John Nagenda, Paulo Muwanga, Amin and Milton Obote at a graveyard-Ofwono Opondo
By Ofwono Opondo
Since the first open presidential election campaigns in 1996 during which Nagenda demonstrated his mastery and arrogant confidence in media relations to effectively smear Paul Ssemogerere as a soft-door for Milton Obote’s re-entry into Uganda’s politics, Nagenda became a permanent fixture around President Museveni’s entrails. Loved and loathed in equal amount, had ways with words measured and deployed to maximum effect, often you laughed only to realise it was at your expense.
Only one month since his burial in a relatively remote village in Wakiso, and the world is fast forgetting Nagenda. Good riddance, Nagenda often said sarcastically of those he didn’t fancy like Milton Obote, Idi Amin and Paulo Muwanga-all former Heads of State whose rule sent Nagenda into exile at different times. In Obote’s case the overthrow, destruction and abolition of Buganda monarchy in May 1966, and the Luwero war were painstaking for Nagenda.
As for Amin, who claimed that he was born at the present day Serena conference centre site, Nagenda once wrote that Amin lived much longer than he deserved because throughout his life, Amin was a model of a bad career. Of Idi Amin’s many hobbies included expediting the trips of others to heaven, prominent among them were Chief Justice Ben Kiwanuka, Vice Chancellor Makerere University Frank Kalimuzo, Archbishop Janan Luwum, and several ministers including James Ochola, Alex Ojera, Kalema, Charles Oboth Ofumbi, and Erinayo Eryema.
In his 15 July 2020 column titled “Mao not yet Museveni successor,” Nagenda wrote thus “Mao seems to me head and shoulders above the opposition, especially from the Northern corners” and postulated that Mao would join NRM, possibly become its Chairman and president of Uganda. Today Mao is Justice and Constitutional Affairs Minister in NRM government, and so we watch the space.
Months before his death, Nagenda had stopped writing his no-holds barrel column to defend either country or President Yoweri Museveni. Sometimes he would softly rebuke Museveni. By the time his bell tolled, Nagenda went off quietly unable to fight for the feudal reactionary monarchy and king, where he had inserted himself, seen by some insiders as an opportunistic acquaintance because of exile relationship in London with Ronald Muwenda Mutebi. As with Mengo and NRM, Nagenda was overrated.
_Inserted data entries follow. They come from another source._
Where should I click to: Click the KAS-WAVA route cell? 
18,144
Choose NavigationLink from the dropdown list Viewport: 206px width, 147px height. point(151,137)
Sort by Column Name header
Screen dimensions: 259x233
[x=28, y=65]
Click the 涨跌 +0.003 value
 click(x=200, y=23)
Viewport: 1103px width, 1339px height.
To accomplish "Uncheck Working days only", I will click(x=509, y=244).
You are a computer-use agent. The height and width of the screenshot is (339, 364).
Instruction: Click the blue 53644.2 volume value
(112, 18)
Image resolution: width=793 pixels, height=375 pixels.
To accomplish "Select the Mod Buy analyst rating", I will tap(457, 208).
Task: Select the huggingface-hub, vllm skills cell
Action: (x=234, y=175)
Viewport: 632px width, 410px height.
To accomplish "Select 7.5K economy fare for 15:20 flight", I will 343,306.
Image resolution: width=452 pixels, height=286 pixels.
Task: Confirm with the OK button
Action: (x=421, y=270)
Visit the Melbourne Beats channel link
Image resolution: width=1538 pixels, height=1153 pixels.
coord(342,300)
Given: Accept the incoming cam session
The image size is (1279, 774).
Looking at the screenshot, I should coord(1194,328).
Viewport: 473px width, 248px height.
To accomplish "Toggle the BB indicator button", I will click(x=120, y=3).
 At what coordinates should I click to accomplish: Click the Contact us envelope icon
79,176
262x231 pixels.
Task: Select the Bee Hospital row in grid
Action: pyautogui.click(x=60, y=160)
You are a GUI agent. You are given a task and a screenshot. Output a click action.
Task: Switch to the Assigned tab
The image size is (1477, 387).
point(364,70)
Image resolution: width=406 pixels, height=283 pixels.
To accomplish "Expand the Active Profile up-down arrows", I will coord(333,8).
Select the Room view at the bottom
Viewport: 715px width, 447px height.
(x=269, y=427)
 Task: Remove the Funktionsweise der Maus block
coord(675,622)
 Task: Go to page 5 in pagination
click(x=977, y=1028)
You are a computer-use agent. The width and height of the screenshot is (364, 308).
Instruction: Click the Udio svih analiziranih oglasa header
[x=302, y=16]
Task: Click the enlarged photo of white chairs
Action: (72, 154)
Just how Nagenda would treat the unfolding bubbling of disquiet over Nabagereka Sylvia Nagginda’s revelations mid this month that she had twins back in 2010 will never be known since the dead don’t talk, although in Buganda tradition it’s said that they do. The revelations are causing heads to turn because according to culture, only one title-holder, Kasujju Lubinga is supposed to know and publicly talk about the Kabaka’s off-springs. In my view Nagenda represented the modernity of Buganda monarchy as he often publicly disdained what he described coarse and radical elements who in his view have captured Kabaka Mutebi turning him against NRM and President Museveni who restored that institution.
That revelation and book launch shunned by Mengo officialdom, it’s clear that Nagginda has been going through trials and tribulations to find her fit of modernity in archaic tradition and institution, and the timing when Kabaka Mutebi is thin on the ground has left many tongues wagging. In the Buganda brutal palace tradition, a Kabaka’s wife without a son apparently has no official role post that Kabaka. Many opine that by this book, Nagginda could be plotting her steps early enough. Others even go further as to suggest a possible divorce.
Looking back to between 1986 and 1994, when Prof. Apolo Nsibambi now dead, was the most eloquent agitator and defender of the return of Buganda feudalism, coached as monarchy and political federalism, and how Mengo later treated him as a sellout and outcast, nothing is beyond its realms.
It was Nsibambi, Nagenda and group, that blackmailed NRM government to return and entrench the archaic feudal land tenure system where they as so-called ‘royals’ and colonial collaborators continue to hold the Baganda in bondage, dispossession and expropriation.
It’s interesting that Nagenda who was ill for a considerable length of time didn’t write his obituary to reflect what he wished to be said in his death. Probably he was terrified of leaving the good things of the world among them cricket, good wine, good company and trappings of power. The man from Namutamba lived a life molded around a lot of Uganda’s colonial and post-independence journey of ups, down and upwards again, and now meets Muwanga, Amin and Obote at a quiet graveyard. Fare-thee-well John Nagenda.